A client with a history of a thyroidectomy is receiving Calcitonin (Miacalcin). The nurse should monitor the client for:
- A. Hypocalcemia
- B. Hyperglycemia
- C. Hypotension
- D. Weight gain
Correct Answer: A
Rationale: Calcitonin lowers serum calcium, risking hypocalcemia, requiring monitoring for symptoms like tingling. Hyperglycemia, hypotension, and weight gain are not primary concerns.
You may also like to solve these questions
The nurse is teaching a client with a new colostomy about dietary management. Which food should the client avoid to reduce odor?
- A. Broccoli
- B. Rice
- C. Chicken
- D. Yogurt
Correct Answer: A
Rationale: Broccoli, a cruciferous vegetable, increases colostomy odor due to sulfur compounds. Rice (B), chicken (C), and yogurt (D) are odor-neutral and appropriate.

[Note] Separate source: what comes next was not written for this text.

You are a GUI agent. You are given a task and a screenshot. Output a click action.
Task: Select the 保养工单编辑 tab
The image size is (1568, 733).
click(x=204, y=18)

The RN on the oncology unit is preparing to mix and administer amphoteracin B (Fungizone) to a client. Which action is contraindicated for administering this drug IV?

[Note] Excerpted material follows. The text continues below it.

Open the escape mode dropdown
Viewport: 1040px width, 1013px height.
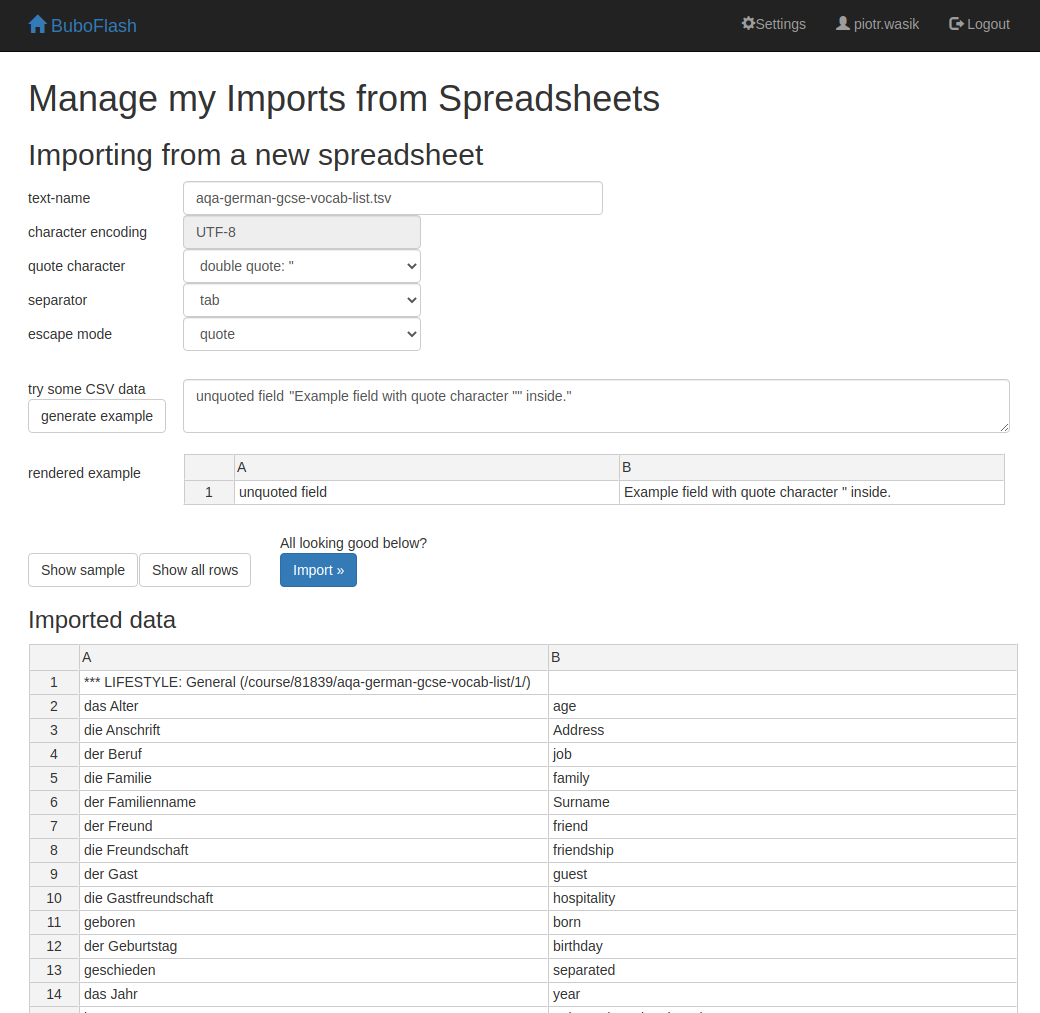point(302,334)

- A. Mix the drug with normal saline solution.
- B. Administer the drug over 4-6 hours.
- C. Hydrate with IV fluids two hours before the infusion is scheduled to begin.
- D. Premedicate the client with ordered acetaminophen (Tylenol) and diphenhydramine (Benadryl).
Correct Answer: A
Rationale: Amphotericin B should be mixed with D5W, not normal saline, due to stability issues. Slow infusion (B), hydration (C), and premedication (D) are standard practices.

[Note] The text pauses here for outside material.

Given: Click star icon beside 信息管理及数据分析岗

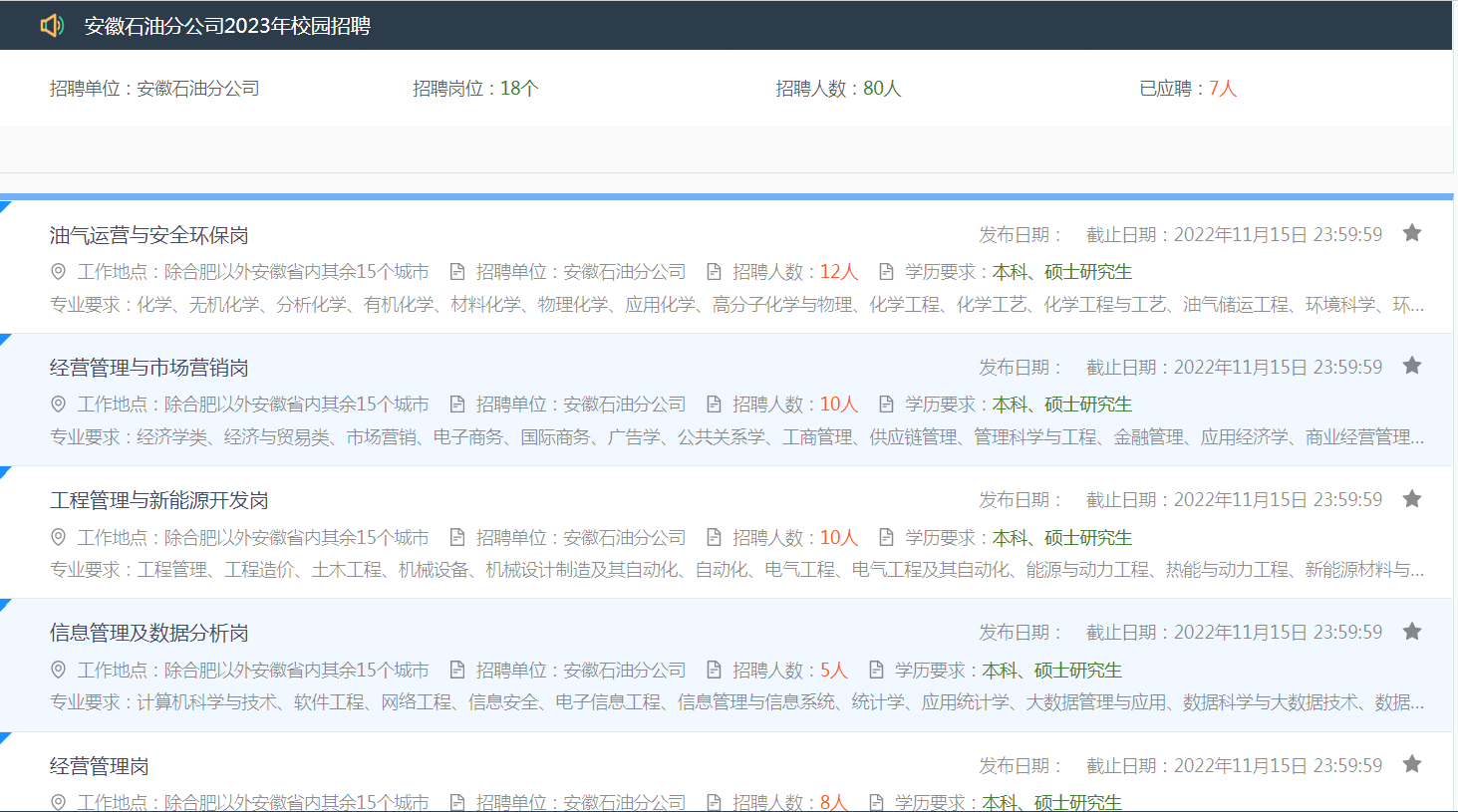Looking at the screenshot, I should (1411, 632).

The nurse is preparing to administer a dose of warfarin (Coumadin). The client’s INR is 3.5. What action should the nurse take?
- A. Administer the dose as ordered.
- B. Withhold the dose and notify the physician.
- C. Double the dose to achieve therapeutic range.
- D. Administer half the dose.
Correct Answer: B
Rationale: An INR of 3.5 is above the therapeutic range (2–3 for most conditions), indicating increased bleeding risk. The nurse should withhold the dose and notify the physician for further orders. Adjusting the dose independently is unsafe.
Which of the following findings would be expected in the infant with biliary atresia?
- A. Rapid weight gain and hepatomegaly
- B. Dark stools and poor weight gain
- C. Abdominal distention and poor weight gain
- D. Abdominal distention and rapid weight gain
Correct Answer: C
Rationale: Biliary atresia causes bile flow obstruction, leading to abdominal distention (from hepatomegaly) and poor weight gain due to malabsorption. Stools are pale, not dark, and weight gain is not rapid.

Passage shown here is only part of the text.